Гном тыкнул пальцем в Булганина.

– Ты садись в свой машина и поезжай ко мне в лаборатория. Знаешь мой адрес? Котельническая набережная, дом четыре. Там найдешь лаборант Самвел, он скажет, что делать. И сразу назад! За двадцать минутов доедешь?

– Доеду! – кивнул головой Бухгалтер.

– Смотри. Двадцать, тридцать, сорок, самое-самое большее –  пятьдэсят минутов с земли. Иначе султен-ачка не поможет. Давай, сынок, ехай. А я пока слабыми травками ЕГО полечу. Чтобы ОН, покуда ты ездишь, не помер.
 
Слегка побледневший от важности возложенного на него задания Булганин вышел. Петросян прошаркал в соседнюю комнату и начал готовить какой-то распространявший весьма приятные ароматы отвар.

Товарищ же Берия, выждав ради приличия пару мгновений, подозвал своего адъютанта товарища Людвигова.

 – Короче, слушай, Борис, – зашептал Лаврентий Павлович, – проинформируй Наума, что автомобиль Бухгалтера должен вернуться часов через пять. Если приедет раньше – песок кушать будете. ОБА песок кушать будете. И ты, и Наум. Ты понял?

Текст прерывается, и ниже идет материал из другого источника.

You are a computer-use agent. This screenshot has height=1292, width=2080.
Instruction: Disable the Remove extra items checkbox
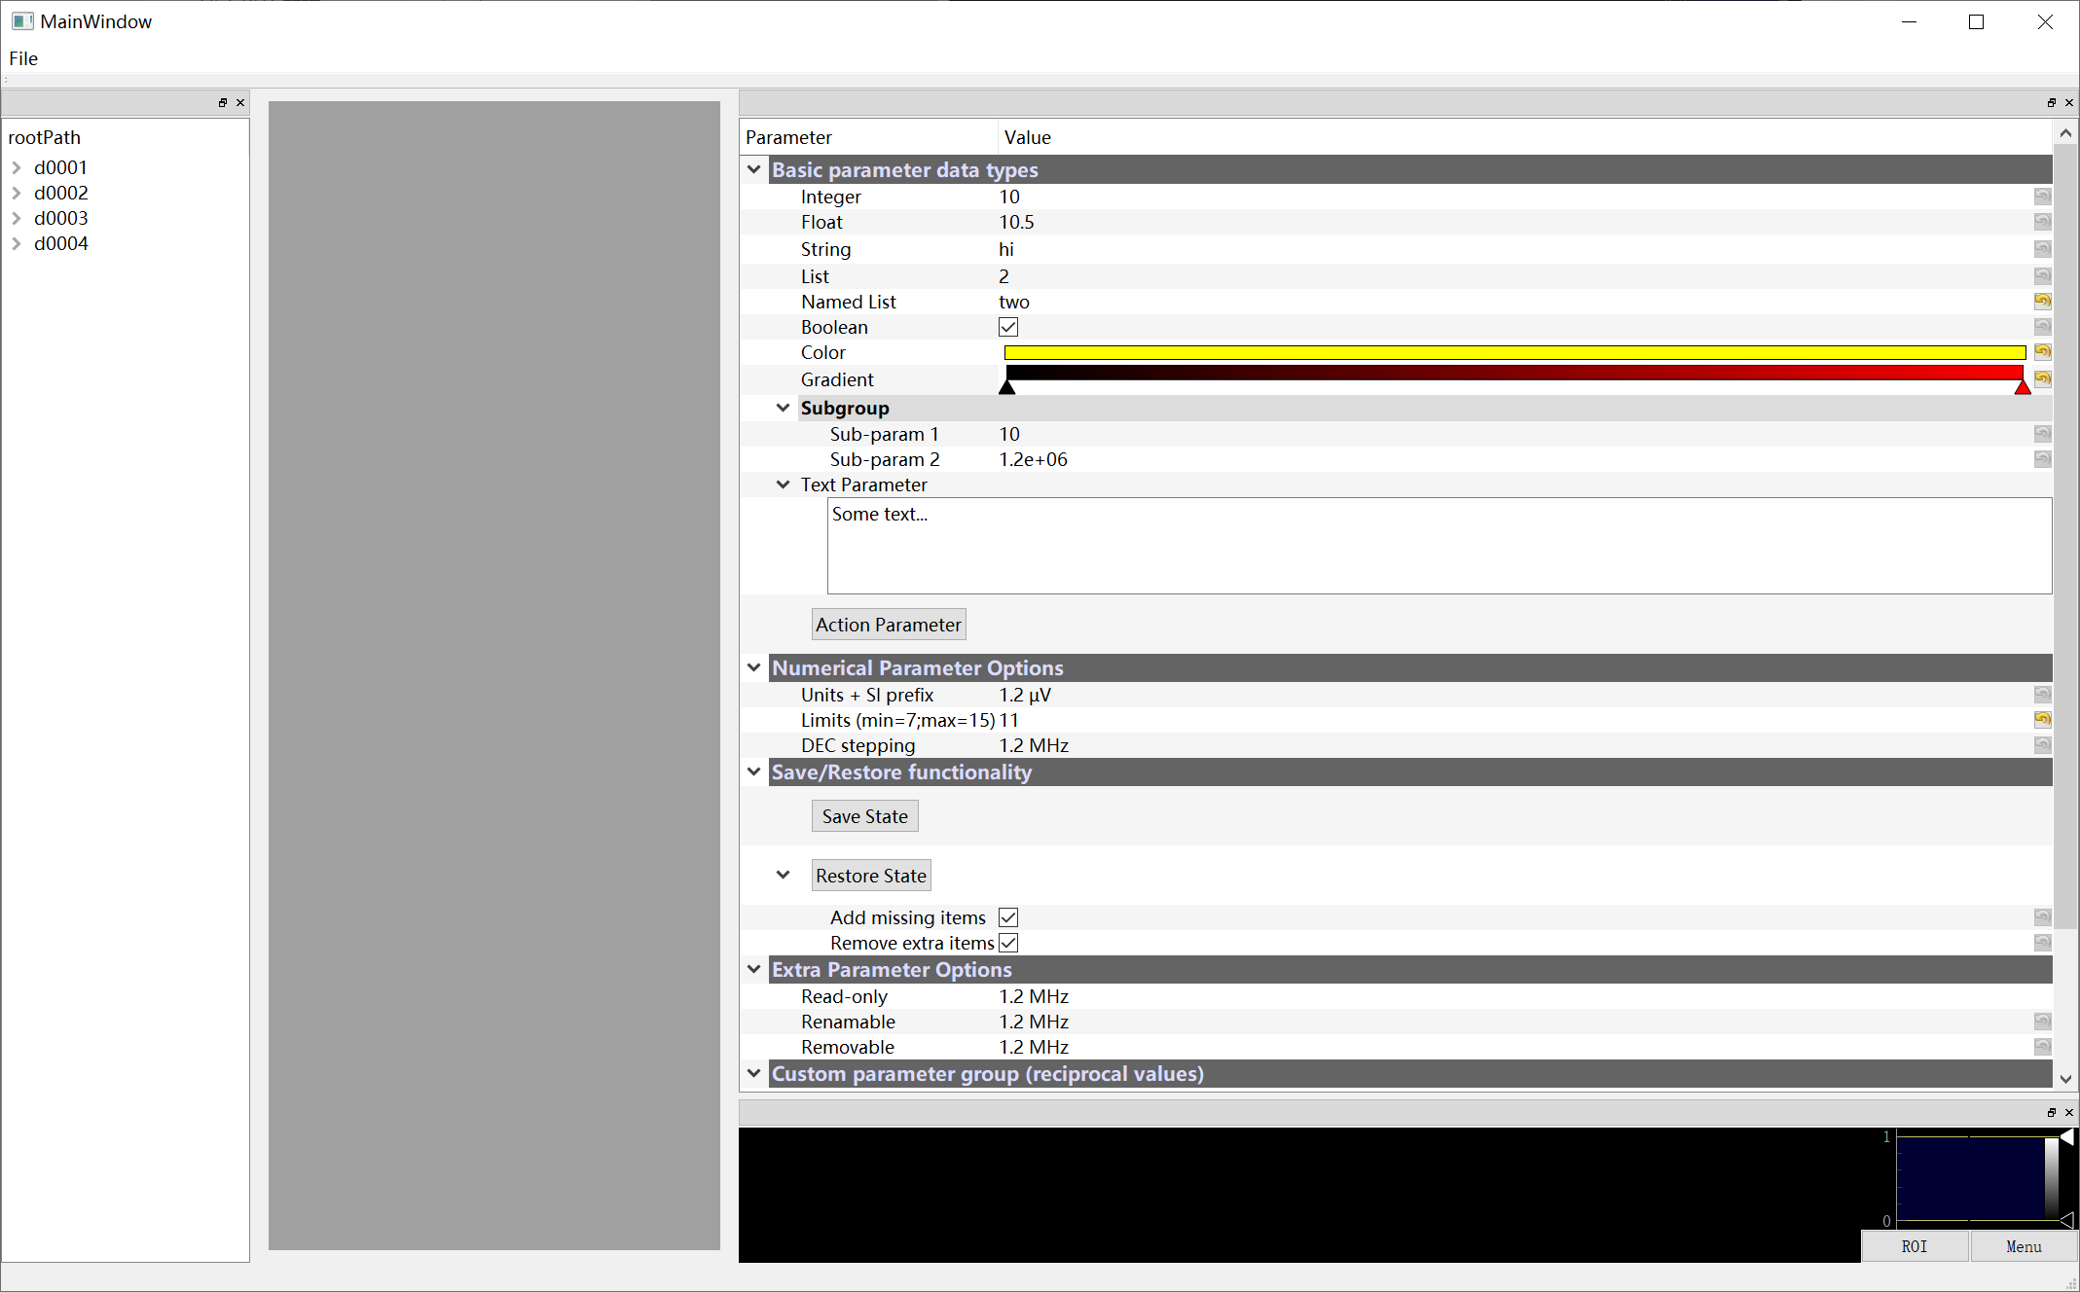tap(1009, 942)
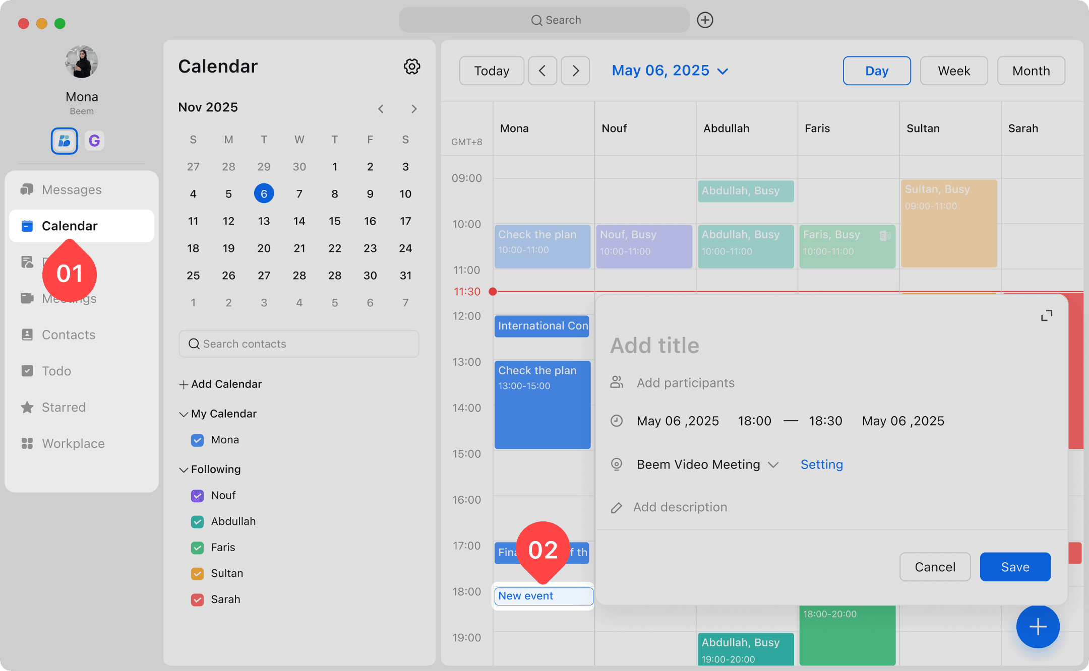Viewport: 1089px width, 671px height.
Task: Click the plus icon beside search bar
Action: 705,20
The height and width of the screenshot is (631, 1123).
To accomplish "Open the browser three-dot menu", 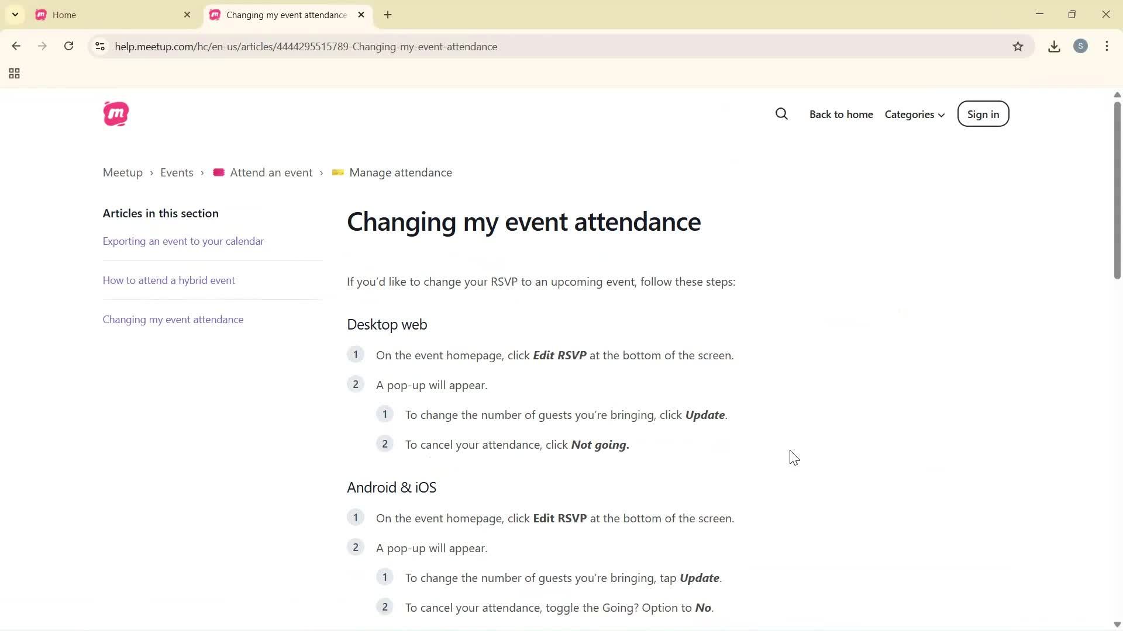I will coord(1107,46).
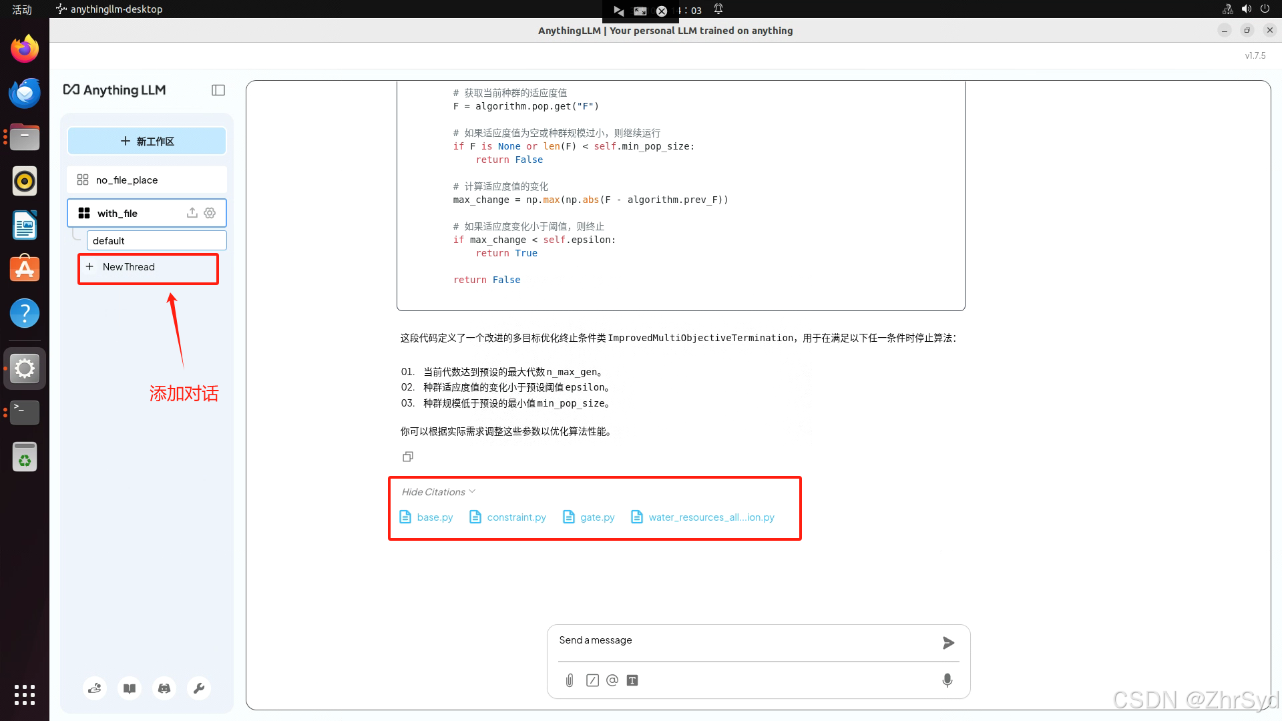1282x721 pixels.
Task: Open settings wrench icon in sidebar footer
Action: 199,688
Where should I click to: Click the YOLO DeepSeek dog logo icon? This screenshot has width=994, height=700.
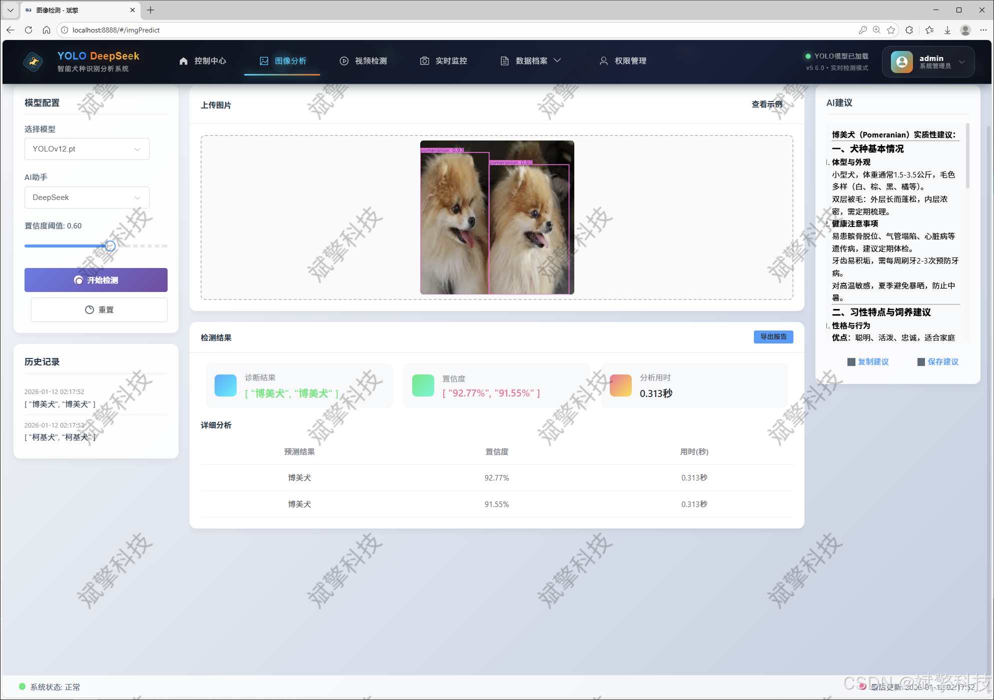(34, 62)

Высокий и стройный товарищ Людвигов невозмутимо кивнул и удалился.


                II
 

Наум Исаакович Эйтингтон по праву слыл человеком-легендой. Даже его злейшие недруги не отрицали, что он (наряду с Судоплатовым) был одним из лучших профессионалов в неслабой команде Лаврентия Павловича. Достаточно упомянуть операцию «Утка», принесшую Науму Исааковичу – ни много, ни мало – орден Ленина. Или операцию «Бородино», за которую он был удостоен весьма нетипичной для рыцаря плаща и кинжала награды – полководческого ордена Суворова II-ой степени. Так что задержать на пять-шесть часов автомобиль на полностью подконтрольной ему территории было для Эйтингтона делом плевым.

И все же он с этой задачей не справился. И хотя ЗИМ Бухгалтера опоздал на целых восемь часов из-за врезавшейся в него шальной эмки, а курьер-дублер Самвел, самостоятельно везший полфунта волшебного зелья, стоя на остановке такси, был атакован какими-то хулиганами и доставлен для выяснения в ближайшее отделение милиции, но возможность посылки еще одного курьера Наум Исаакович не учел.

Недооценил,  так сказать, соперника.

Так что третий посыльный – лаборантка Заремба, выехавшая четырьмя часами позже на взятой взаймы "Победе" академика Матевосяна, проскочила мимо людей Наума Исааковича незамеченной и подъехала к Ближней даче через двадцать четыре минуты после отправления.

(Чтобы зря не дразнить любопытство читателей, мы сообщим им сразу, что Эйтингтону, и Людвигову пришлось лет десять «кушать песок» сперва в Бутырках, а потом и в Лефортово. И лишь в середине шестидесятых Большой Мингрел их обоих простил и отпустил на свободу. Борис же Александрович с Наумом Исааковичем до конца своих дней соглашались, что были наказаны шефом за дело).

Но вернемся к нашей "Победе". Начальник первого КПП майор госбезопасности Дранин не был человеком Лаврентия Павловича. Он был креатурой министра Игнатьева и бериевцев не выносил на дух. Но именно он позволил Большому Мингрелу сыграть этот матч вничью. 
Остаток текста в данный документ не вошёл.